Die zwanzig Nachrichten, die der Ordensgeneral erhält, sind vom Autor sämtlich darauf berechnet, den schurkischen Charakter des Jesuitenordens zu unterstreichen, aber nur zwei davon stehen in einem erkennbaren Zusammenhang mit der Gesamthandlung des Romans. Eine davon betrifft die Beichte des Galeerensträflings Pierre Latif - abgelegt unmittelbar vor dessen Tod -, aus der hervorgeht, dass dieser vor Jahren den Pater Rebinsky in der Seine ertränkt hat. Der Orden hatte bisher nichts über die Gründe für Rebinskys Verschwinden gewusst und geargwöhnt, er wäre mit einer Frau durchgebrannt - "denn wie aus seinen Akten ersichtlich ist, genoß er schon hier einen üblen Ruf in dieser Hinsicht" (S. 548). -- Wesentlich wichtiger ist jedoch die "Anzeige des Rektors Steinhuber zu Rom über einen dem Orden drohenden großen Verlust durch wahrscheinlichen Todesfall eines Zöglings Zolkiewicz" (S. 535) - also Elkas Bruder Wratislaw. Wie der Rektor des Collegium Romanum dem Ordensgeneral auseinandersetzt, hat der junge Graf Wratislaw seit dem Tod seiner Tante plötzlich einen entschiedenen Widerwillen an den Tag gelegt, in den Orden einzutreten, und hat schließlich sogar versucht, aus dem Kolleg zu fliehen, wurde aber wieder eingefangen und erkrankte in der Folge so schwer, dass mit seinem baldigen Tod gerechnet wird. Da er jedoch noch nicht mündig ist, würde im Fall seines Todes vor seinem 21. Geburtstag sein Vermögen an die Familie zurückfallen - und das gilt es zu verhindern: "Nein, nein, dieses Vermögen darf uns nicht entkommen, wir brauchen ohnehin sehr viel Geld für Bestechungen" (S. 543). Der Rektor besucht daraufhin Wratislaw am Krankenbett, um ihn dazu zu bewegen, sein Testament zu machen; er liest ihm einen Testamentsentwurf vor, in dem Elka und ihre Kinder als Erben eingesetzt werden und das Jesuitenkolleg lediglich 5.000 polnische Gulden erhalten soll, legt ihm dann jedoch ein anderes Testament zur Unterschrift vor, das vorsieht, den Orden zum Universalerben einzusetzen. Wratislaw bemerkt den Schwindel zwar, lässt sich aber durch die Androhung ewiger Höllenqualen dennoch zur Unterschrift nötigen. Als er kurz darauf stirbt, lassen die Jesuiten den Leichnam verschwinden und verheimlichen seinen Tod bis nach seinem 21. Geburtstag; dann richten sie ihm ein feierliches Begräbnis aus, bei dem jedoch nur "ein Strohwisch und ein Holzklotz" im Sarg liegen (S. 553). 

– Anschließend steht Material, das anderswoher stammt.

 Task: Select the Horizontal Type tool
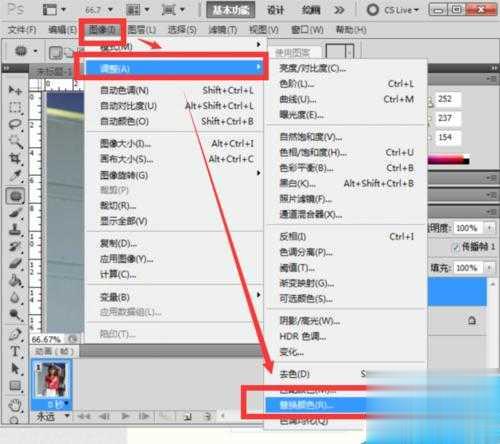(15, 351)
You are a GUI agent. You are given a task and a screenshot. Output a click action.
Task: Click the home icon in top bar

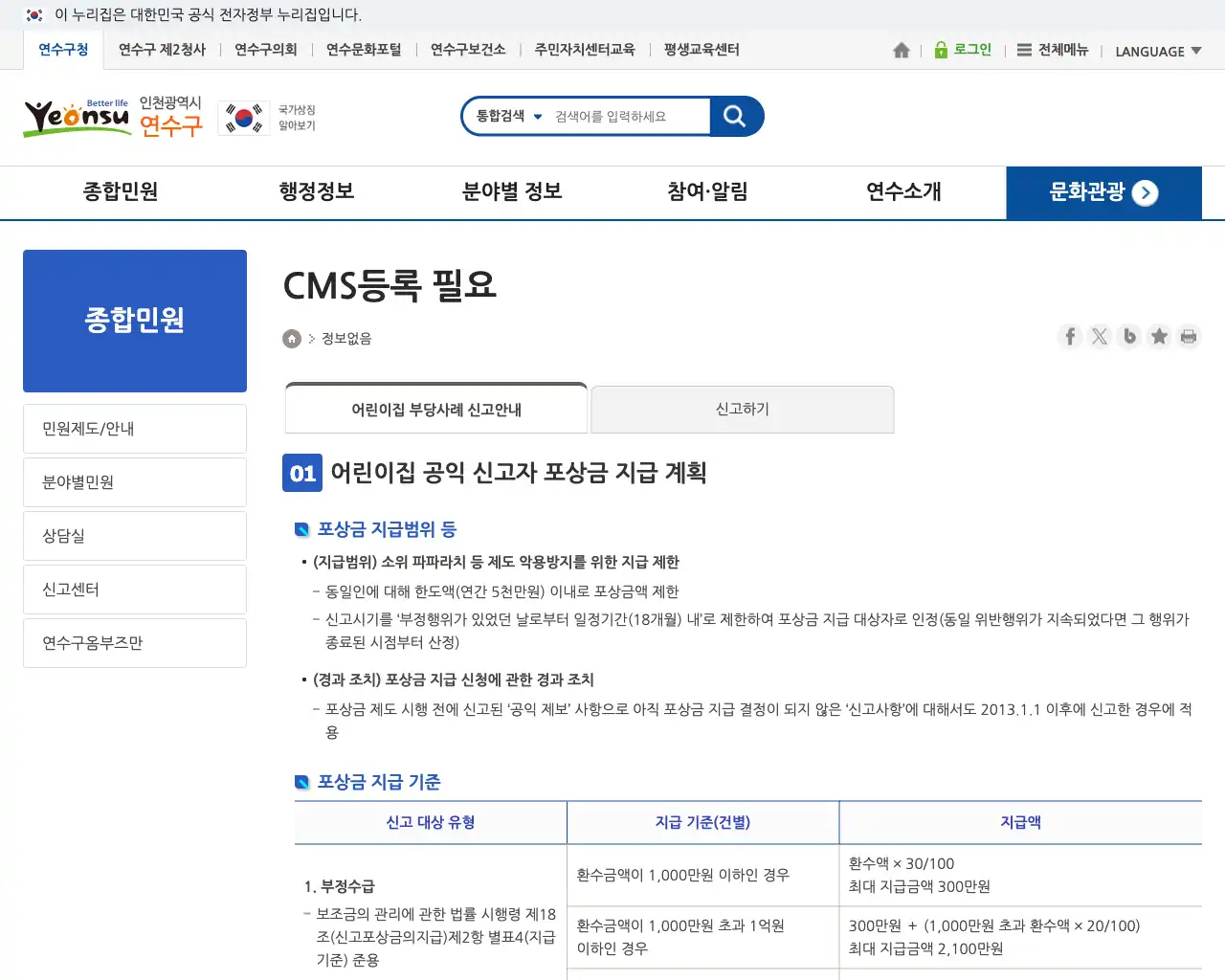[901, 51]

Die Nennung des "Pater Fortis" als Generaloberer des Jesuitenordens bringt allerdings wieder einmal ein chronologisches Problem mit sich: Aloisius (Luigi) Fortis wurde erst am 10. Oktober 1820 in dieses Amt gewählt. Wenn er also bereits zu einem Zeitpunkt Ordensgeneral ist, als Wratislaws 21. Geburtstag noch um zwei Monate in der Zukunft liegt (vgl. S. 542), dann dürfte Wratislaw zu Beginn der Romanhandlung noch gar nicht geboren gewesen sein. -- Relativiert wird dieser Fehler allerdings dadurch, dass Pater Fortis - wie schon einmal angemerkt - seinen Vorgänger Brzozowski bereits zu dessen Lebzeiten in Rom vertreten hat, da dieser Russland nicht verlassen durfte. 

Abgesehen von einigen Erwähnungen Elkas, die mit dem gleichzeitigen Stand der sonstigen Romanhandlung korrespondieren, aber einigermaßen mühelos nachträglich eingefügt worden sein können, spricht wenig dagegen, dass derjenige Teil des Kapitels, der sich um den Tod Wratislaws dreht, im Wesentlichen bereits der "ersten Schicht" der Romanstruktur angehört haben könnte - d.h. einer Bearbeitungsstufe, in der an eine Verknüpfung der Intrigenhandlung um das Erbe der gräflichen Familie Zolkiewicz mit dem realen Fall der Barbara Ubryk überhaupt noch nicht gedacht war. -- Der Beginn des auf den Abschluss der Kindsvertauschungshandlung folgenden XLIV. Kapitels (S. 564) kündigt einen erneuten Zeitsprung an, der in das Jahr 1830 führt; diesen Umstand nehme ich mal zum Anlass, den Roman vorläufig zur Seite zu legen. Im nächsten Jahr geht`s weiter!